Yapılacak görev → Metin bloğuna göre emperyalist ülkeler müdahalelerinin arkasında başta hangi niyetlerini gizlemeye çalışıyor?

Metin bloğu →

....................

Irak savaşı değil, Irak’a yapılacak müdahalenin; Libya’ya, Mısır’a, Suriye’ye yapılan baskıların haklı bir yanı yoktur. Emperyalist ülkeler, buralara yaptıkları müdahaleleri “alternatifsizlik” kisvesi altında ve “demokrasi ve insan hakları götürme” cilasıyla yapıyorlar. Müdahalelerinin arkasında çıkarları, başta da enerji kaynaklarını paylaşma niyetlerini gizlemeye çalışıyorlar… Ülkemizi de bu sürecin içine iteliyorlar. Şimdiki erk de bunun bir parçasına dönüşüyor. “Türkiye bu süreçte rol alsa da almasa da geleceği kötü olacak. O zaman sürecin içine girip masanın karar tarafında yer almalı. Böylece zararlarını azaltmalı,” yaklaşımının, bir “alternatifsizlik bilinçaltı” yaratmaya yönelik propagandanın tutsağı oluyor. Oysa barışsever yönetimler için her zaman alternatif vardır ve tektir: Bu, haklı olmayan her tülü müdahalenin karşısında olmaktır... Bunu, sesli ya da sessiz, haykırmayı sürdürmek gerekmektedir...

....................

Veri satırları →
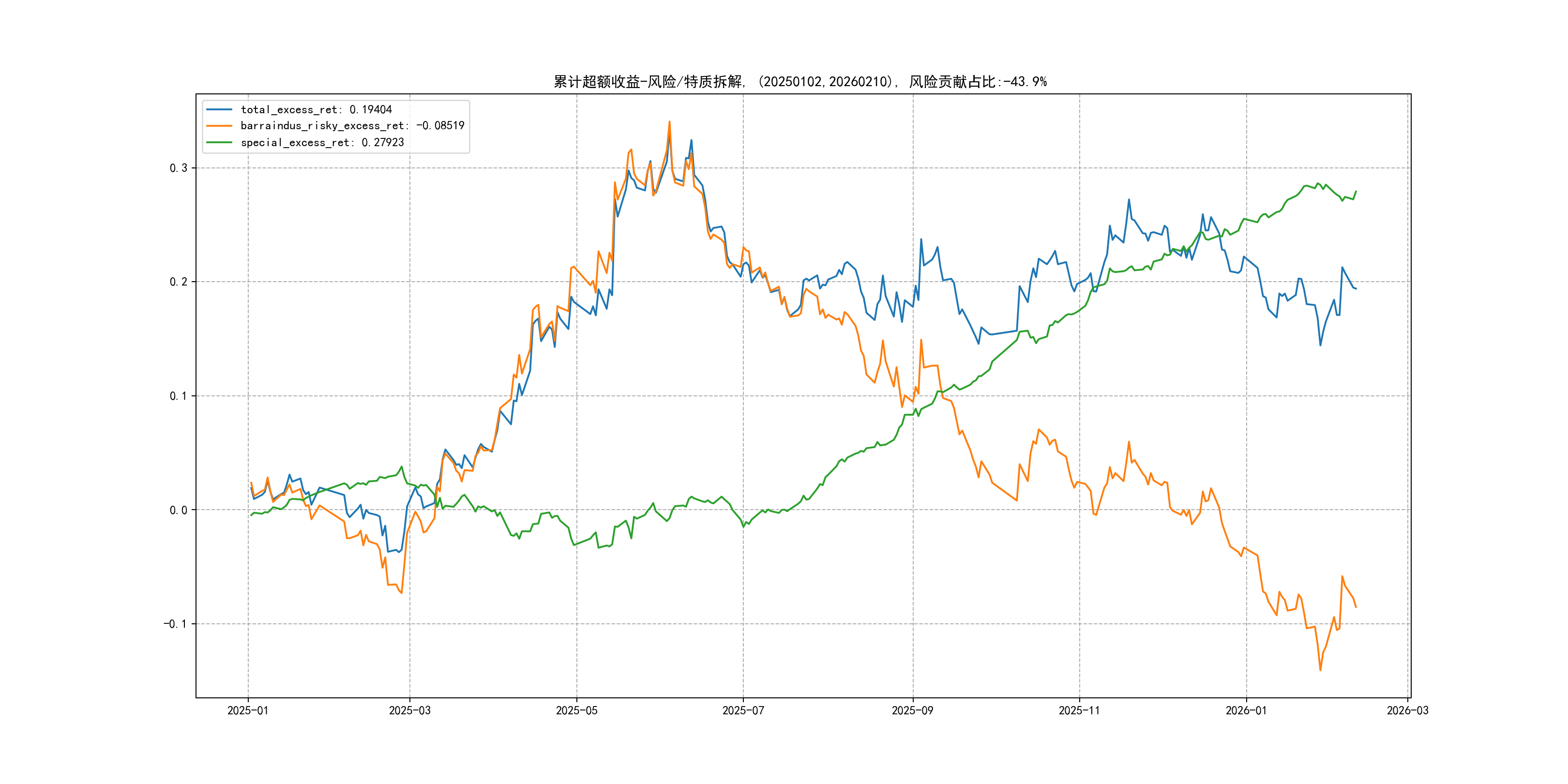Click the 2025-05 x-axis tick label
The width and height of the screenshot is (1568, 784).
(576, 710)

....................

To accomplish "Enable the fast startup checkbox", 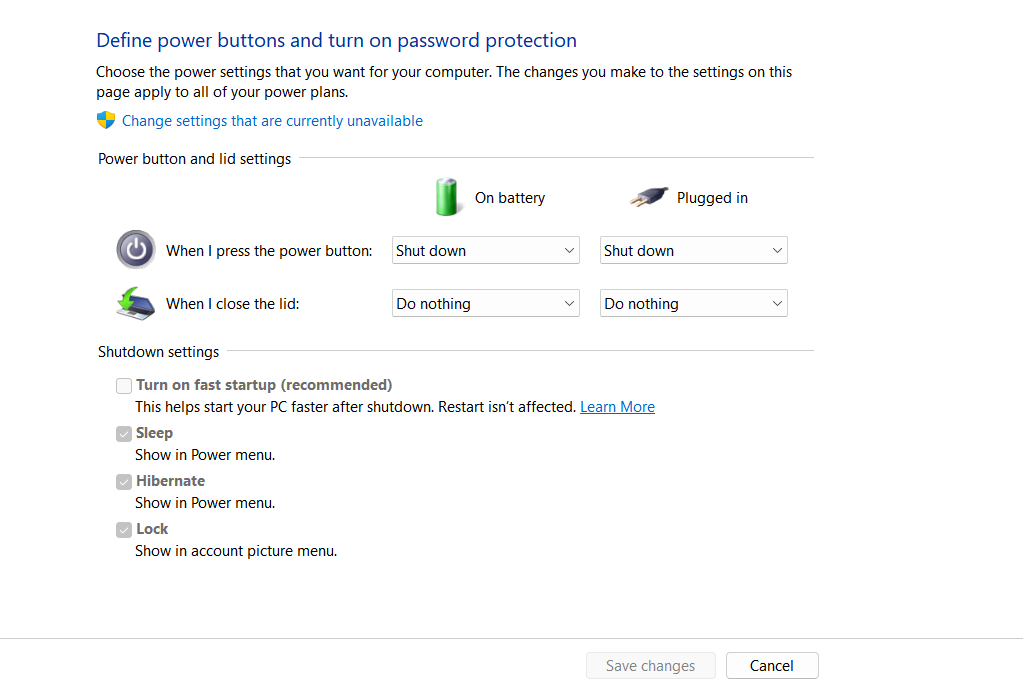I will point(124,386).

....................

Aşağıdaki çıktı → Başta enerji kaynaklarını paylaşma niyetlerini gizlemeye çalışıyorlar.